> [TASK DESCRIPTION]:
Return every line from the one with "Collapse the footer node in HTML tree" through the one with "Given: Open the Störsicherheit tab", inclusive, exactly as it appears below.

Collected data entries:
┄┄┄┄┄┄

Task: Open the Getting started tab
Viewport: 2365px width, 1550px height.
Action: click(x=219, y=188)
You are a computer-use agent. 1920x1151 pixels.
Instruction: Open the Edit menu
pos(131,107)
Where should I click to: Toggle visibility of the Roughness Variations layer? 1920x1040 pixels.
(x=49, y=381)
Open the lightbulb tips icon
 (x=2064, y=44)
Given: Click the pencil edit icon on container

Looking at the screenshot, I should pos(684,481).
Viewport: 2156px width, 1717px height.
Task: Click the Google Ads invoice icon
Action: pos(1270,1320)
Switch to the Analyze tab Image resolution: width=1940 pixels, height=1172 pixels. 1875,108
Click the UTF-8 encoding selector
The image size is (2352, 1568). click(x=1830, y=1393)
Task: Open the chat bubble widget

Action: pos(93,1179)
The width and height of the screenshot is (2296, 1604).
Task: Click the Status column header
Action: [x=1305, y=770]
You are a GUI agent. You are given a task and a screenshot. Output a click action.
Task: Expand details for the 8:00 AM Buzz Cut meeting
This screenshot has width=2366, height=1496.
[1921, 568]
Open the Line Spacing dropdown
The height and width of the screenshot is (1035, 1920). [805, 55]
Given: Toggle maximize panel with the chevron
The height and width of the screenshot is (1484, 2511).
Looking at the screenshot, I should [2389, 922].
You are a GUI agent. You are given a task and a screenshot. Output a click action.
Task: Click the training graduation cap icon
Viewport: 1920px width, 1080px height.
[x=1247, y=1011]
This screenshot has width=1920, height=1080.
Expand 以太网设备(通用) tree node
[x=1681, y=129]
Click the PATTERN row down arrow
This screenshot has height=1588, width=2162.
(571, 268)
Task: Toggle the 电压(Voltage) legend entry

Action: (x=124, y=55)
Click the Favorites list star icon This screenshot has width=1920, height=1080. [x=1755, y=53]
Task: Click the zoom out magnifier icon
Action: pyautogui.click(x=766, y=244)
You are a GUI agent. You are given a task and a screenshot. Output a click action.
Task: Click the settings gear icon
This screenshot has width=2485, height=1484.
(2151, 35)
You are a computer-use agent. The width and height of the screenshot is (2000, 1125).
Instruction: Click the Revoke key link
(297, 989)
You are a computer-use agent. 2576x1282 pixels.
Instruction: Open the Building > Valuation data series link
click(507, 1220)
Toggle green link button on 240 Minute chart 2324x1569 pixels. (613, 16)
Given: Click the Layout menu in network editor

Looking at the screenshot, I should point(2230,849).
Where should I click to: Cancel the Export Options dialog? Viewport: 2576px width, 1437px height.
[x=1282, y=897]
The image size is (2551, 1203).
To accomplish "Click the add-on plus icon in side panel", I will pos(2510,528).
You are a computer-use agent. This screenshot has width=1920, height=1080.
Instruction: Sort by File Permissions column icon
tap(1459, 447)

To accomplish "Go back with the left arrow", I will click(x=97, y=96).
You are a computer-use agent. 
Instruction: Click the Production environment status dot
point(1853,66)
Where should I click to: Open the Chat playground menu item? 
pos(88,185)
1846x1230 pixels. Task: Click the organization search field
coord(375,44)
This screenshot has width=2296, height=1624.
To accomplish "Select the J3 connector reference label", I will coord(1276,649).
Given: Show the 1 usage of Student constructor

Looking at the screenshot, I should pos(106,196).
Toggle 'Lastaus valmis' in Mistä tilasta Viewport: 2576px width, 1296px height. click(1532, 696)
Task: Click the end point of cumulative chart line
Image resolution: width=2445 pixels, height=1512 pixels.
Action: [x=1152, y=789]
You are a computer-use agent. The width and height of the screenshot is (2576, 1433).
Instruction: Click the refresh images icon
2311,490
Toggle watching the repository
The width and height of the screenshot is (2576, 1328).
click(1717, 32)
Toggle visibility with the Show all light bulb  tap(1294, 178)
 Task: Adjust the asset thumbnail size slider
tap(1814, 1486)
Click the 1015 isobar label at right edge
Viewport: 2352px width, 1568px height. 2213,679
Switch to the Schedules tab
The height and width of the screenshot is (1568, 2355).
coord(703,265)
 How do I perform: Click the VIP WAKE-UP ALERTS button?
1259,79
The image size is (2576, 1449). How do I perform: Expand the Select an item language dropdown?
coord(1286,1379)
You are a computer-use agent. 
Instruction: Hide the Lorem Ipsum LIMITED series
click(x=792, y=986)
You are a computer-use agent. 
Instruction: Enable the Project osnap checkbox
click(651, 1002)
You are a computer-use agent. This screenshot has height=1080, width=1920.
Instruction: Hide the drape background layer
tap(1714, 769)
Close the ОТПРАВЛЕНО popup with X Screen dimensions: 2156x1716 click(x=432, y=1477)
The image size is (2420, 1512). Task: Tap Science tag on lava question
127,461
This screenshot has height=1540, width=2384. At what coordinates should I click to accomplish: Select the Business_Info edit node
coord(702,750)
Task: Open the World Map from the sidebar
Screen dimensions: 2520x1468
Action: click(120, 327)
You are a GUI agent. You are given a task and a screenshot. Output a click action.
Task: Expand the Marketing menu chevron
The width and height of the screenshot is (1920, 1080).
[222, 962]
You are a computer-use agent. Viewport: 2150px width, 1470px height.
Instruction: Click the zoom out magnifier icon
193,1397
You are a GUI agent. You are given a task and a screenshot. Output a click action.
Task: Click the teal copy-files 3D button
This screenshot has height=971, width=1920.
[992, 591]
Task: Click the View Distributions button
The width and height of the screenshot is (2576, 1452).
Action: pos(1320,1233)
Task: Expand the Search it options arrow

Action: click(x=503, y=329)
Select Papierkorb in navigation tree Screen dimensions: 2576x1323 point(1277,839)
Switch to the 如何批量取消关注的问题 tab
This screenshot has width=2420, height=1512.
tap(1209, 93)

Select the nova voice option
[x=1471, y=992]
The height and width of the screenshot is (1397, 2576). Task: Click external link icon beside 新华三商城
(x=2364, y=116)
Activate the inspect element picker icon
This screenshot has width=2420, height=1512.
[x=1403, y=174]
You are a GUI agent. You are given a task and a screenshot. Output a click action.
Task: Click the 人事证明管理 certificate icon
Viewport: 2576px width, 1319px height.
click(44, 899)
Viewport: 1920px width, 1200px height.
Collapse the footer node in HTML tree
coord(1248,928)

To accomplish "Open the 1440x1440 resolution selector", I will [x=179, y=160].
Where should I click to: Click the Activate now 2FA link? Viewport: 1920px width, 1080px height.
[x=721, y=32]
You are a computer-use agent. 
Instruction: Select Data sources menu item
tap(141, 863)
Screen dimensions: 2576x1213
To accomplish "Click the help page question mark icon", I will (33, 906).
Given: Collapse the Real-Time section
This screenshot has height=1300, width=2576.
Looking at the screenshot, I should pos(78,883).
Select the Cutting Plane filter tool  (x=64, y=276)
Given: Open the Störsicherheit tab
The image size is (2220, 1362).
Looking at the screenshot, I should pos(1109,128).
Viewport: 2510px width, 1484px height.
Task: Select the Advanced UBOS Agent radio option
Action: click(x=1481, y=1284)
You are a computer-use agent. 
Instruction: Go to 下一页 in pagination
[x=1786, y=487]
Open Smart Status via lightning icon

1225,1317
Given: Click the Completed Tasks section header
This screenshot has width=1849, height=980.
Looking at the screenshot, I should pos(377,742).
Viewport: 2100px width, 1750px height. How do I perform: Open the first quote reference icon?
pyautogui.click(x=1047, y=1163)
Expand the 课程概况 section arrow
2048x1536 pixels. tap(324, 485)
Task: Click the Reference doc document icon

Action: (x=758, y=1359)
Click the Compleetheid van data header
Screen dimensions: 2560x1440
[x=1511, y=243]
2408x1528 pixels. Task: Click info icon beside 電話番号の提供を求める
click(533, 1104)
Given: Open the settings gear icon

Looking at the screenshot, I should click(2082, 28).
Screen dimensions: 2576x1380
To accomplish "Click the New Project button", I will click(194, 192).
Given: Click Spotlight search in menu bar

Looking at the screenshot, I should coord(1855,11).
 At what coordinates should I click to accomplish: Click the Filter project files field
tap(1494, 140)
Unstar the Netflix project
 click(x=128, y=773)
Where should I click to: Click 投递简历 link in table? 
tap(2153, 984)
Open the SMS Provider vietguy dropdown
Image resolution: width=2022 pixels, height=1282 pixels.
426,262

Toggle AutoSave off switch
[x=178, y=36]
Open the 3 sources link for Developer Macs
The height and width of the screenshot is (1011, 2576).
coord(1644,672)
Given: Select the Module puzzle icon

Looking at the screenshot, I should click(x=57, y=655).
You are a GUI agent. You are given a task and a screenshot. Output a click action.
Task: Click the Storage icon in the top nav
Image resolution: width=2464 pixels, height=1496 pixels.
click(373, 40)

┄┄┄┄┄┄

> [ANSWER]:
Collapse the footer node in HTML tree
coord(1248,928)

To accomplish "Open the 1440x1440 resolution selector", I will [x=179, y=160].
Where should I click to: Click the Activate now 2FA link? Viewport: 1920px width, 1080px height.
[x=721, y=32]
You are a computer-use agent. 
Instruction: Select Data sources menu item
tap(141, 863)
Screen dimensions: 2576x1213
To accomplish "Click the help page question mark icon", I will (33, 906).
Given: Collapse the Real-Time section
This screenshot has height=1300, width=2576.
Looking at the screenshot, I should pos(78,883).
Select the Cutting Plane filter tool  (x=64, y=276)
Given: Open the Störsicherheit tab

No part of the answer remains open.